# Work to be completed:
Among the entries below, find each line with "button" and show it.

Data items:
··········

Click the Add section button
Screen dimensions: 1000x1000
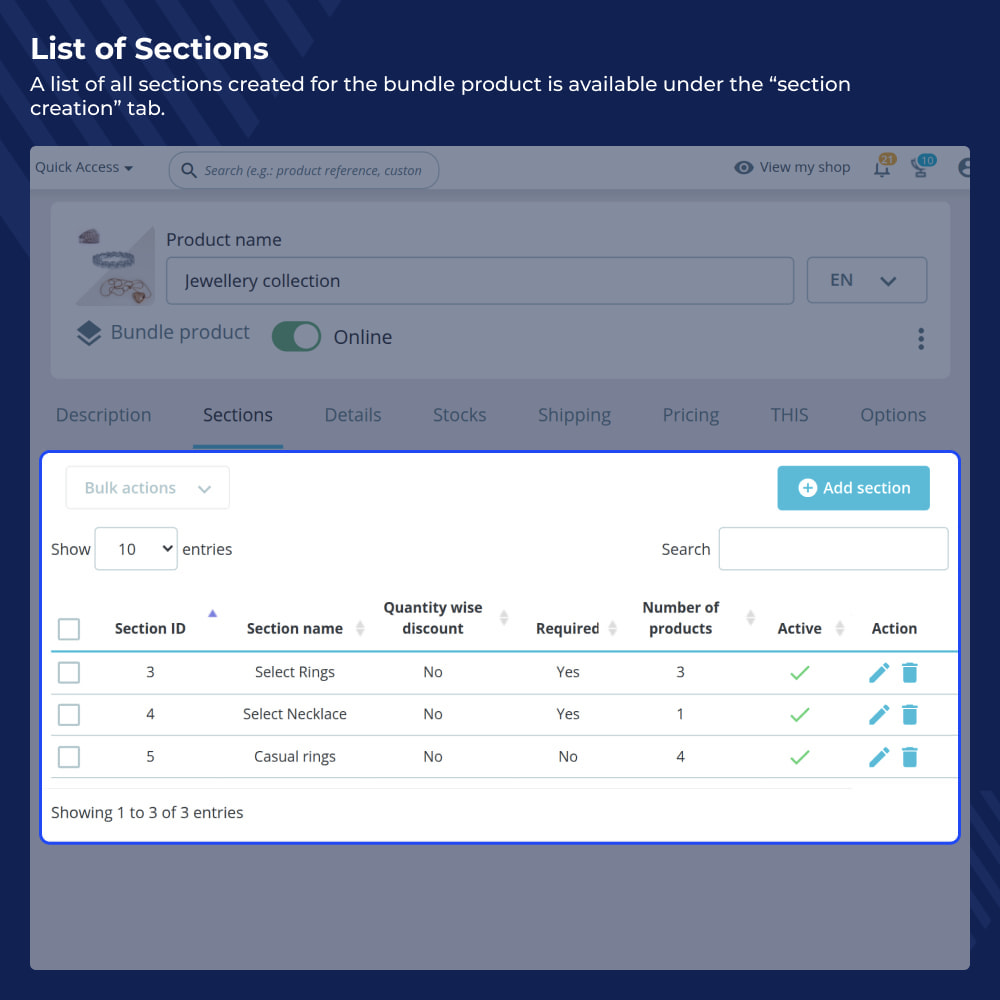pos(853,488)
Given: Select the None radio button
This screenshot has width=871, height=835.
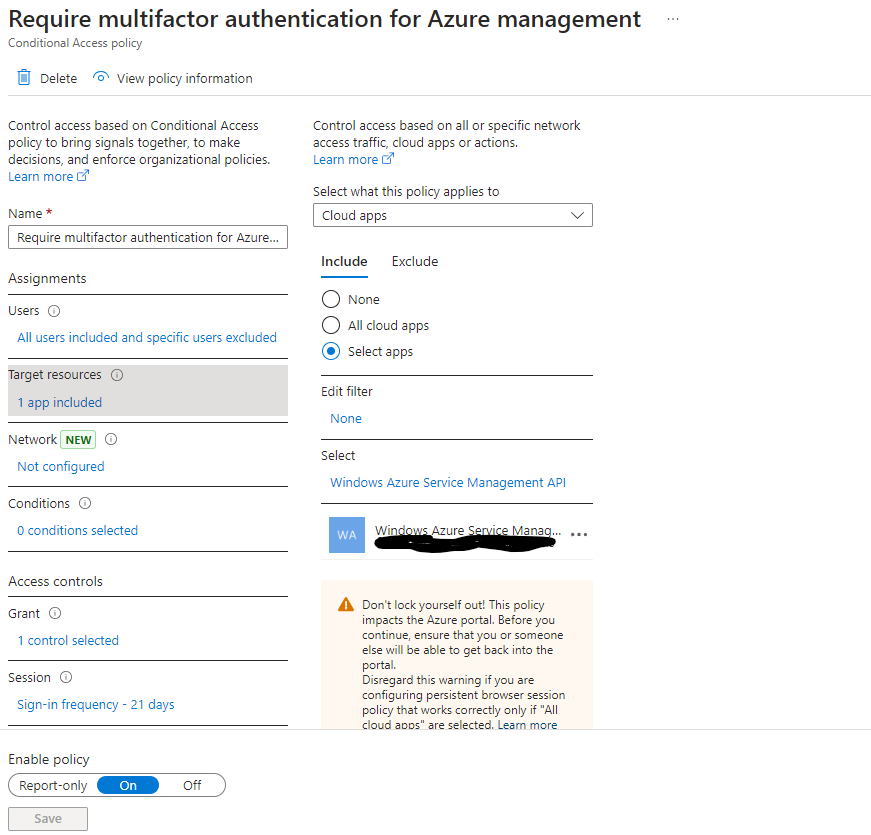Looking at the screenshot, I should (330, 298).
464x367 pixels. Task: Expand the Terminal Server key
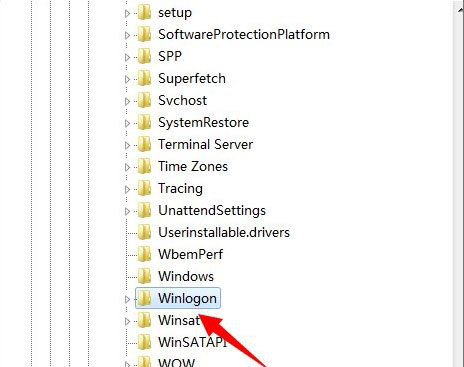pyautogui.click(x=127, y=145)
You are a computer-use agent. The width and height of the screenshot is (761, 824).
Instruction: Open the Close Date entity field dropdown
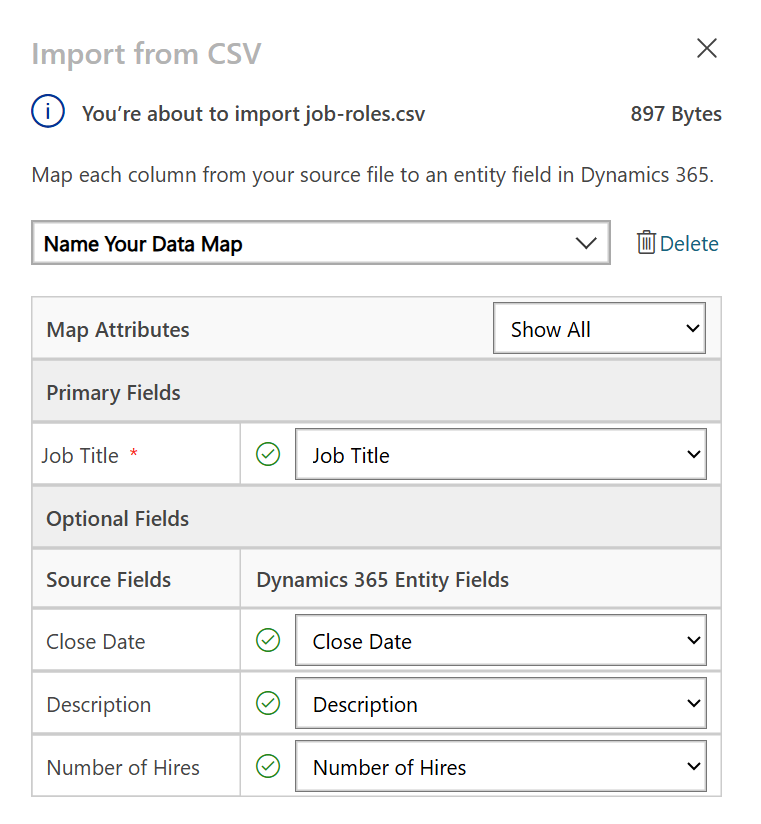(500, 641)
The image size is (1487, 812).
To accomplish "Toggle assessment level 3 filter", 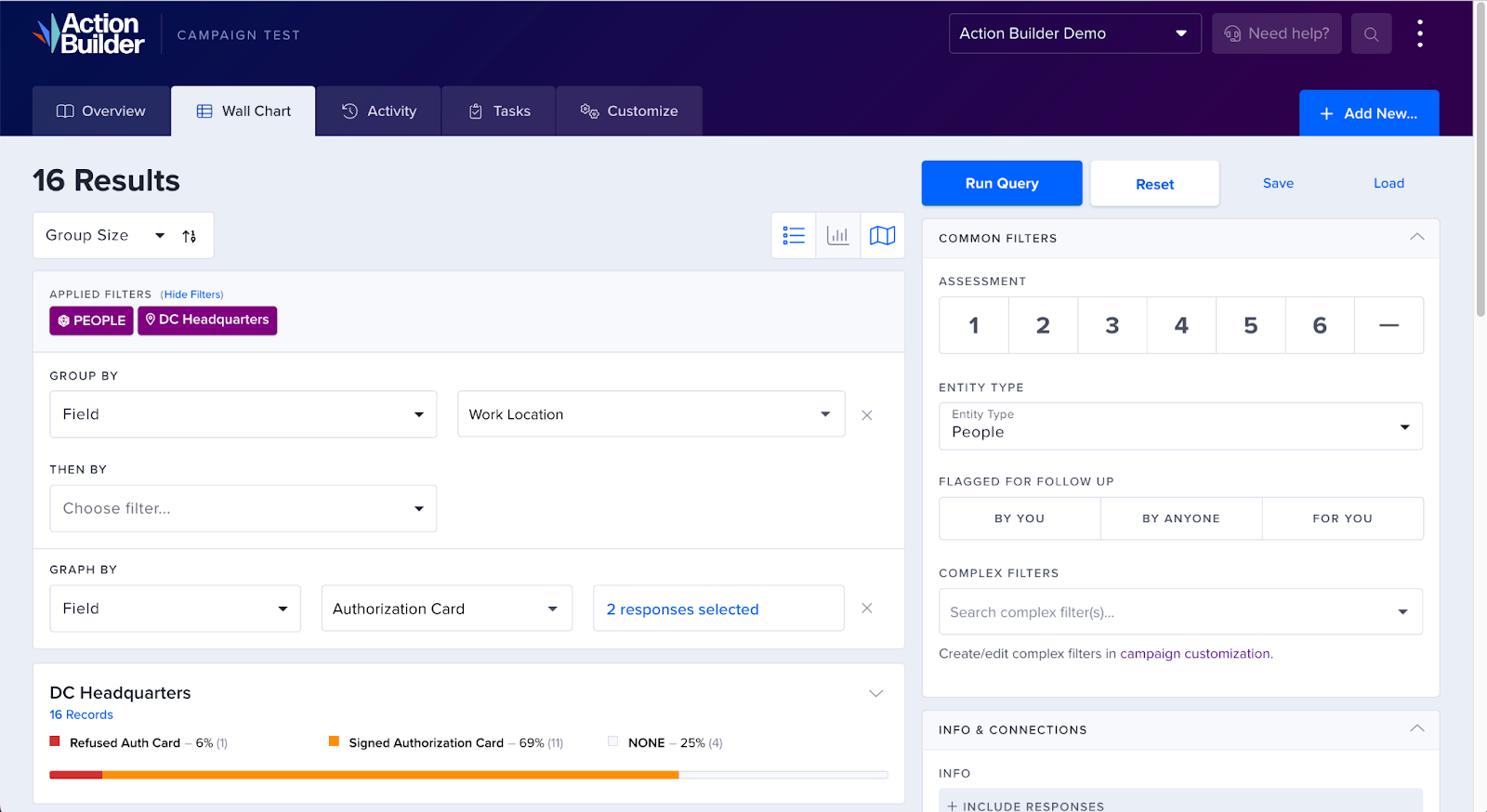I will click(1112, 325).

··········

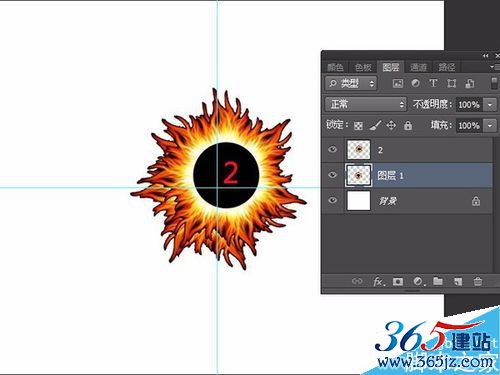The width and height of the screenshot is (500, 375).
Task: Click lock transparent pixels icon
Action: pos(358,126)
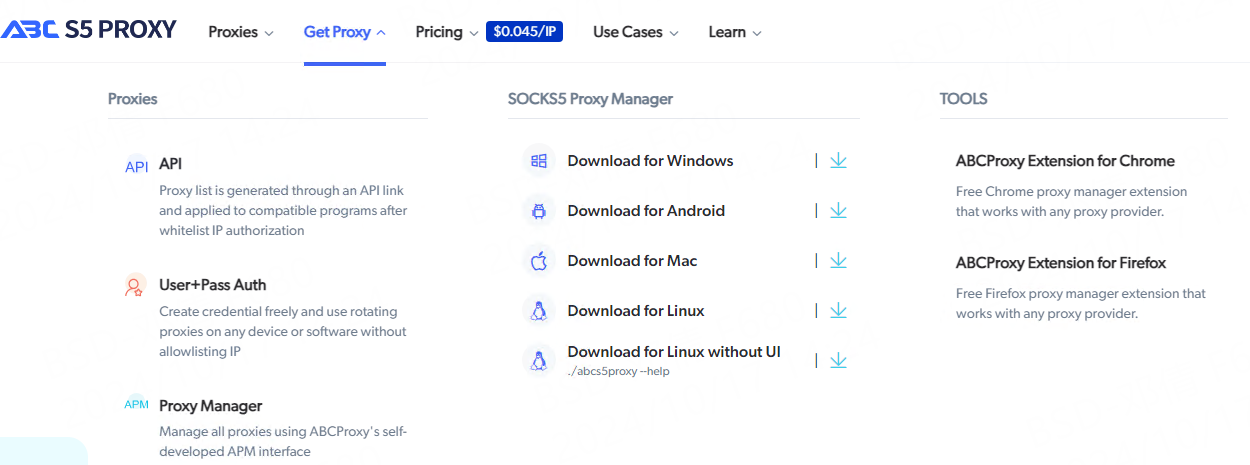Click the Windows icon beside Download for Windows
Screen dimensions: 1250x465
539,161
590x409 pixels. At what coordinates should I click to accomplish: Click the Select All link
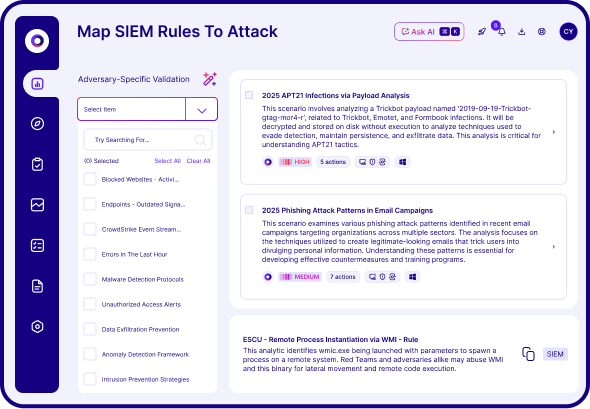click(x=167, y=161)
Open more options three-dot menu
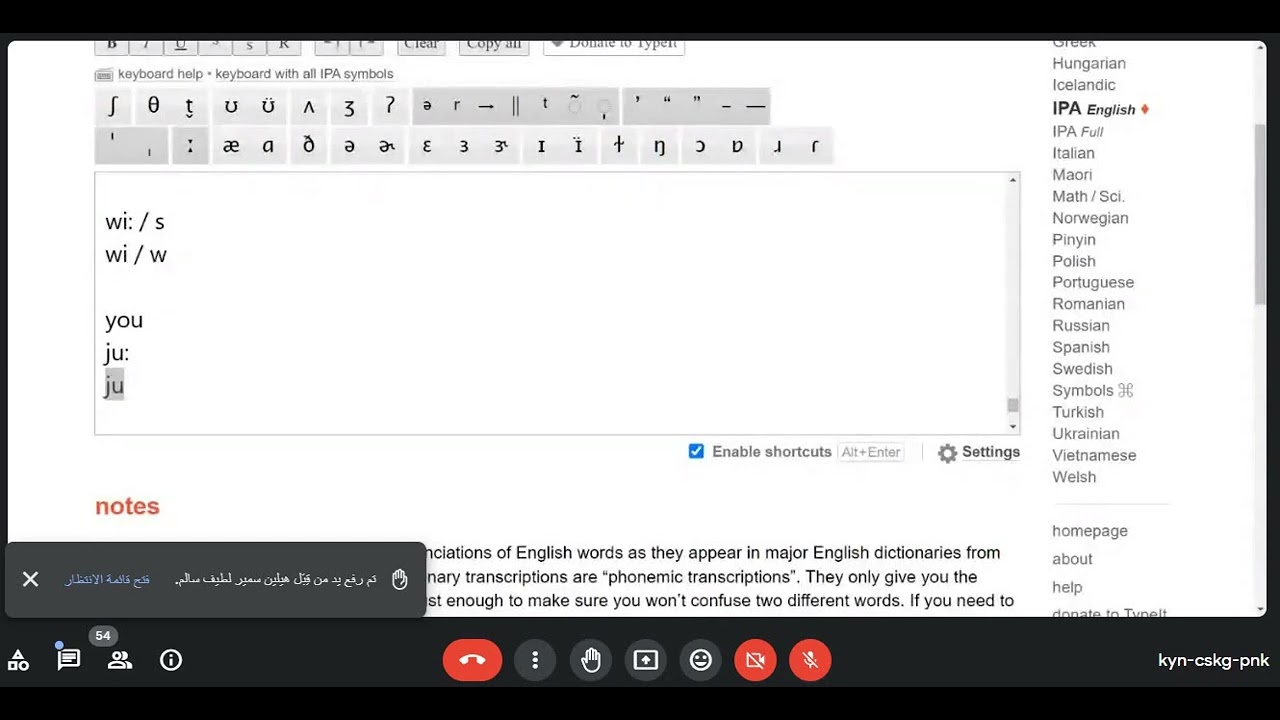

··········

# Solution to the problem:
Click the Add section button
Given: Select the None radio button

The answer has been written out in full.